• **Texte du document**
++++++++++++++++++++

Franceinfo - le dimanche 5 janvier 2020
Mort du général Soleimani : comment la relation entre les Etats-Unis et l'Iran s'est dégradée sous Donald Trump
L'assassinat par les forces américaines de l'architecte de la stratégie iranienne au Moyen-Orient a provoqué la colère de Téhéran et dégradé les rapports déjà tendus entre l'Iran et les Etats-Unis
Le président américain Donald Trump (gauche) et son homologue iranien Hassan Rohani. (NICHOLAS KAMM / IRANIAN PRESIDENCY / AFP)

++++++++++++++++++++

• **Extraits de lignes**
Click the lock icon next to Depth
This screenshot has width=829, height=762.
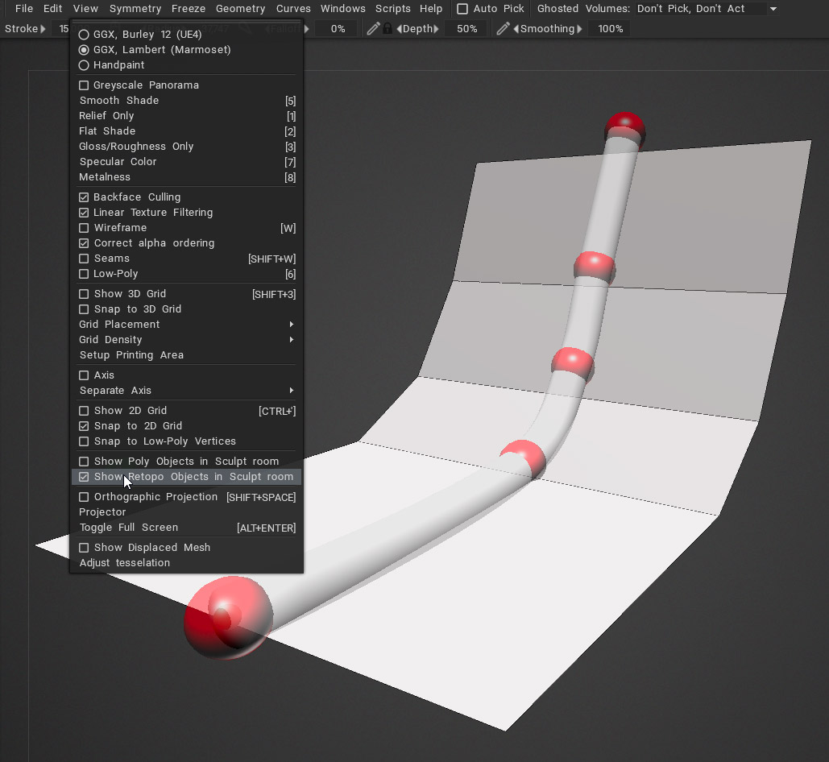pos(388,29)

++++++++++++++++++++

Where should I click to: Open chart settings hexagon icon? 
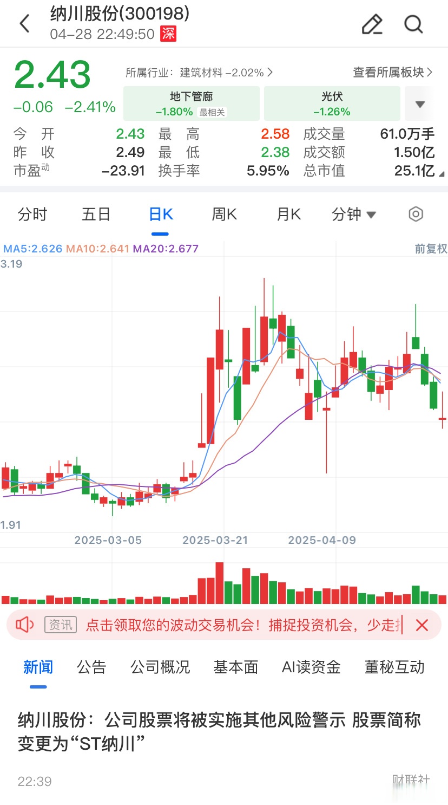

++++++++++++++++++++

• **Ensemble de tâches**
**A.** Recopiez le passage du texte sur la mort du général Soleimani en commençant à "Franceinfo - le" et en terminant à "PRESIDENCY / AFP)".
**B.** D'après le texte sur la mort du général Soleimani, les affirmations suivantes sont-elles exactes ? Répondez par oui ou par non à chacune, en citant mot pour mot les termes du texte qui tranchent. (i) Le texte est daté du dimanche 5 janvier 2020. (ii) Avant l'assassinat, les rapports entre l'Iran et les Etats-Unis étaient bons. (iii) Les forces américaines ont assassiné l'architecte de la stratégie iranienne au Moyen-Orient.

• **Réponses**
**A.**
Franceinfo - le dimanche 5 janvier 2020
Mort du général Soleimani : comment la relation entre les Etats-Unis et l'Iran s'est dégradée sous Donald Trump
L'assassinat par les forces américaines de l'architecte de la stratégie iranienne au Moyen-Orient a provoqué la colère de Téhéran et dégradé les rapports déjà tendus entre l'Iran et les Etats-Unis
Le président américain Donald Trump (gauche) et son homologue iranien Hassan Rohani. (NICHOLAS KAMM / IRANIAN PRESIDENCY / AFP)

**B.**
(i) Oui : « le dimanche 5 janvier 2020 ».
(ii) Non : « dégradé les rapports déjà tendus entre l'Iran et les Etats-Unis ».
(iii) Oui : « L'assassinat par les forces américaines de l'architecte de la stratégie iranienne au Moyen-Orient ».